New Battery Tech

Posted 19th May 2017 by Mawsley
Barely a week goes by without a newspaper carrying a story about a vape-related explosion due to incorrect charging or equipment misuse. It’s an easy stick to beat vaping with, but the technology blights many other types of products. Now scientists may have developed a suitable alternative to Li-ion batteries.

We’ve had phones catch fire, laptops melt and funky new skateboards explode in flames – but only with vaping does it seem to be that the battery powering the device is considered to be part of the ‘e-cig menace’. Person after other person fails to listen to advice or read the instruction booklet, then appears in a local media interview stating: “this is the last time I’ll be using my vape pen, I’m done with smoking these things”.

The problem with Lithium-ion cells is that they store a huge amount of energy compared to their size. Then, when a short circuit occurs or the temperature builds up, the cells grow internal dendrites that rupture the structural integrity resulting in thermal runaway. As the cell gets hotter more dendrites form, causing a further rise in temperature, the battery vents – and if the gases can’t escape fast enough then a device can explode. The problem isn’t one for the vape industry; it’s a problem besetting the lithium-ion battery industry.

Researchers have been looking at ways to get around this problem and looked to see what could be achieved using zinc. Zinc features as an electrode in standard batteries, but they can’t be recharged. These batteries use a water-based electrolyte to ferry charge around the cells whereas lithium-ion cells utilise an incendiary one.

Initial findings released earlier this year indicated that a phosphorous-based flame retardant could work with lithium-ion cells to extinguish the chances of a dangerous thermal runaway. Unfortunately this would also come at a cost to the user in the form of reduced power – which wouldn’t be useful to vapers.

Chemists at the US Naval Research Laboratory have been looking at constructing rechargeable batteries made from zinc and nickel. Pleasingly, initial results appear to indicate that zinc-based cells can store large amounts of energy and release it in ways similar to lithium-ion structures, and run through a hundred recharge cycles more safely.

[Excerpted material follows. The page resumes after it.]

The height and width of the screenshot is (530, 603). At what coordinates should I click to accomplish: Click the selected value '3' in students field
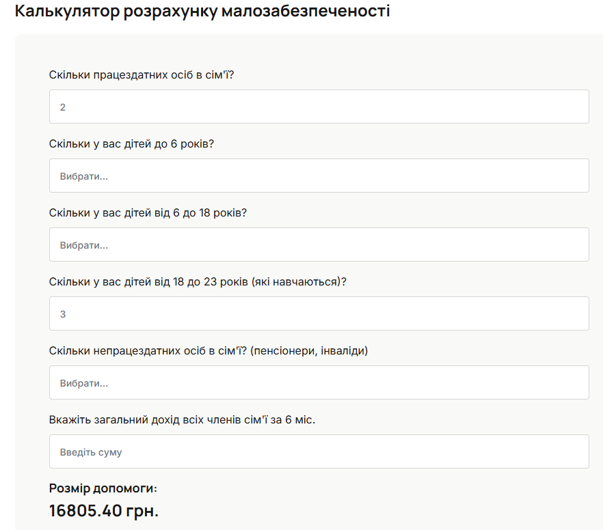click(x=63, y=314)
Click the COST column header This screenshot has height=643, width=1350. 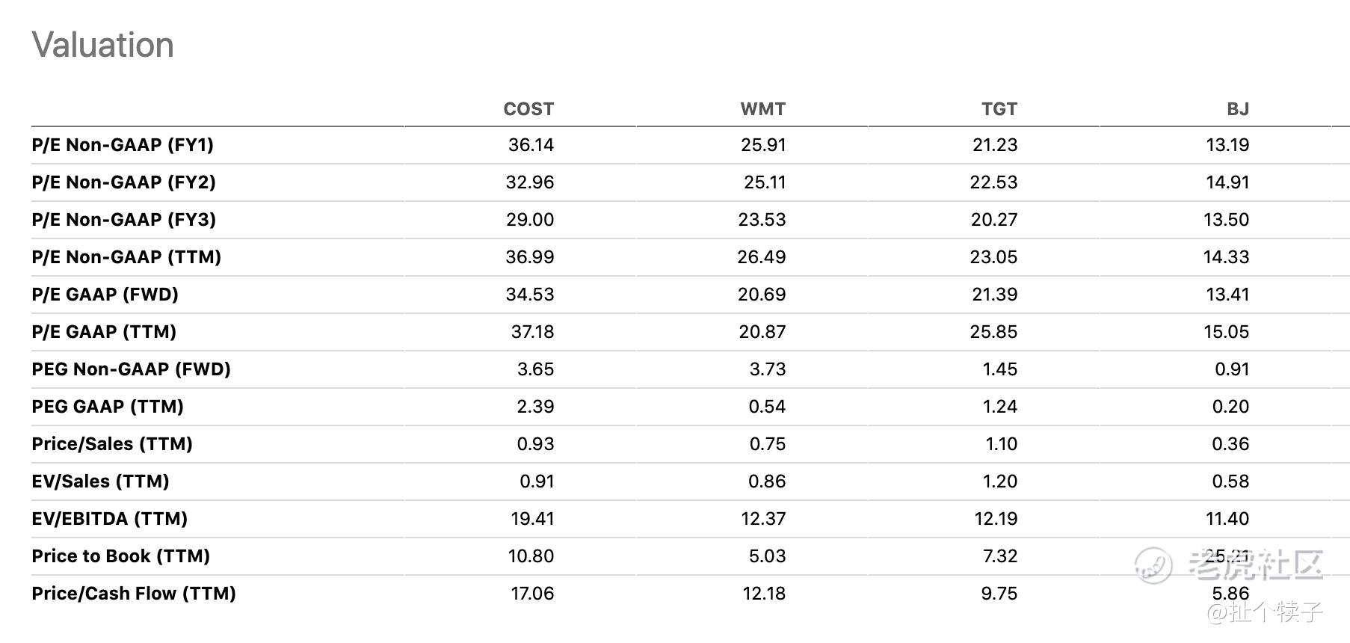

The improved safety comes about from the lack of dendrite formation on the zinc electrode due to its sponge-like structure. The preparation of the zinc sponge electrodes includes being heated in a tube furnace under flowing Argon, and has cost implications at this stage. Lead researcher Deborah Rolison compared the sponge-like design to salad dressing because it is made up from a mix of oil and water: “At the end of the day, we have something you can hold in your hand, it’s free-standing, ready to go in the battery as the anode.”

To look at the feasibility of mass-producing cells using the safer zinc build, the team has licenced their tech design to EnZinc Inc., an independent start-up company in California that specialises in wearable tech and e-bikes.

EnZinc’s President Michael Burz said: “This breakthrough in rechargeable battery technology means that zinc has the potential to displace lithium because it is a safer, more affordable, and more readily available material. Large battery-powered electronics from electric vehicles to home energy storage will be able to be powered by cleaner, fully recyclable zinc-based batteries—and they’ll carry none of the fire risk of lithium-based batteries.”